** Material shown follows **
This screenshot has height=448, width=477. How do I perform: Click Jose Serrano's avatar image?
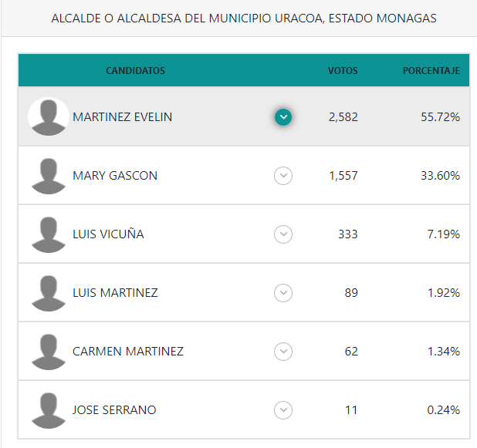tap(49, 411)
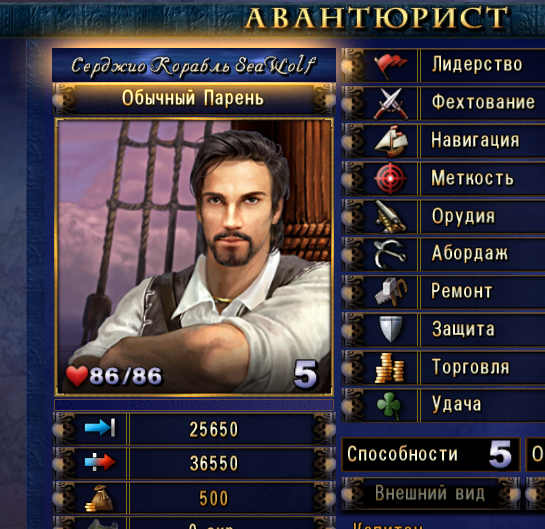Click the Внешний вид button
545x529 pixels.
tap(430, 494)
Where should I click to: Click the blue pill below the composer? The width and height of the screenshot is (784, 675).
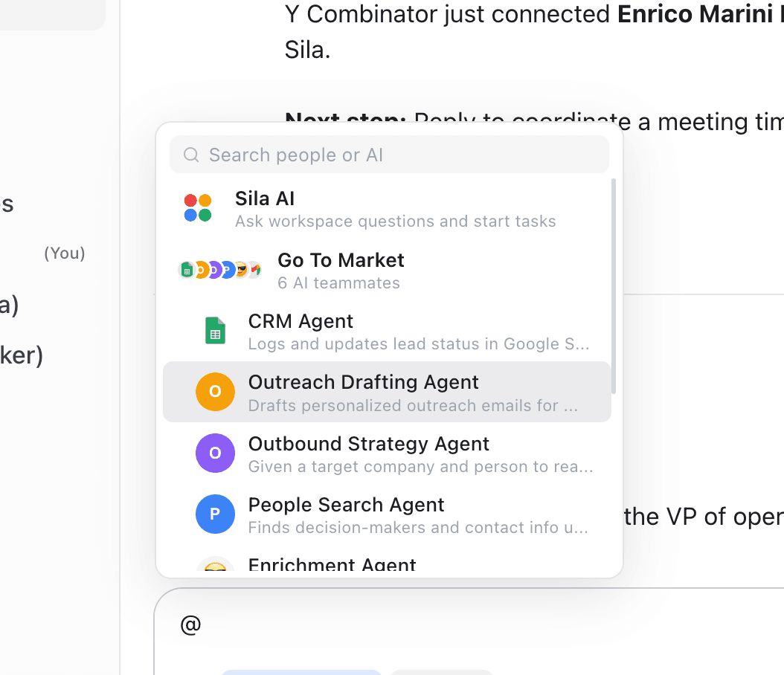point(301,671)
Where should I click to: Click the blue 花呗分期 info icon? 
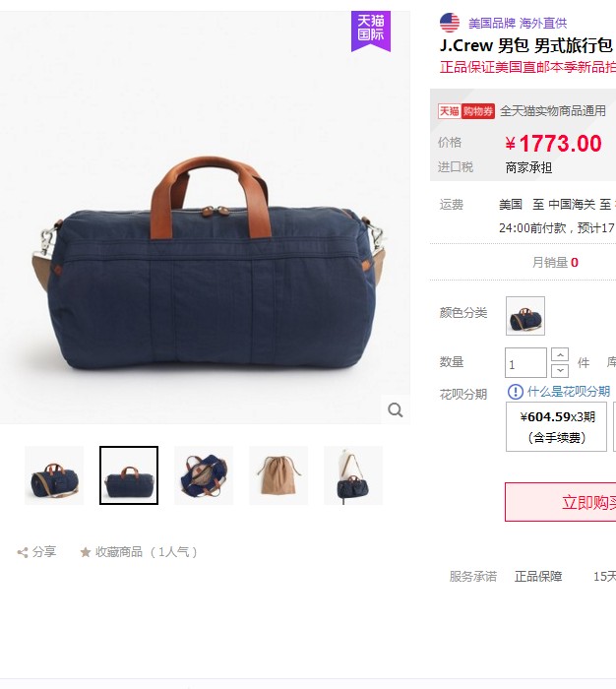[x=516, y=392]
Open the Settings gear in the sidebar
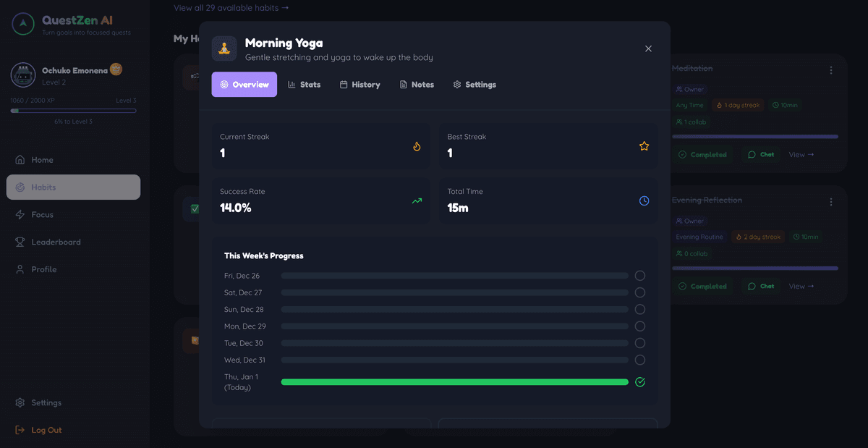868x448 pixels. click(20, 402)
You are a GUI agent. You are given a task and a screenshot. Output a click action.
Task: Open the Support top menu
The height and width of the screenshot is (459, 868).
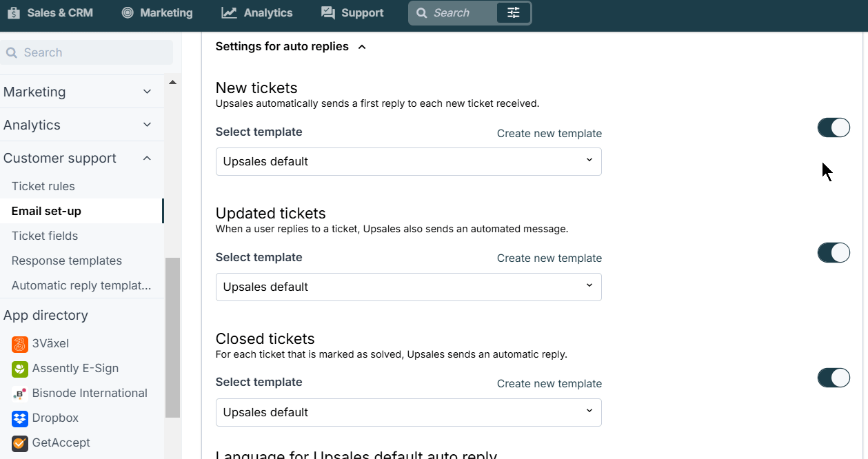pos(352,13)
** End of Material shown **
The expected answer consists solely of the lines from the one with "You are a GUI" through the last line of the listing above, restated exactly, minus any pictures.

Completed task –
You are a GUI agent. You are given a task and a screenshot. Output a click action.
Task: Open the Support top menu
The height and width of the screenshot is (459, 868).
pos(352,13)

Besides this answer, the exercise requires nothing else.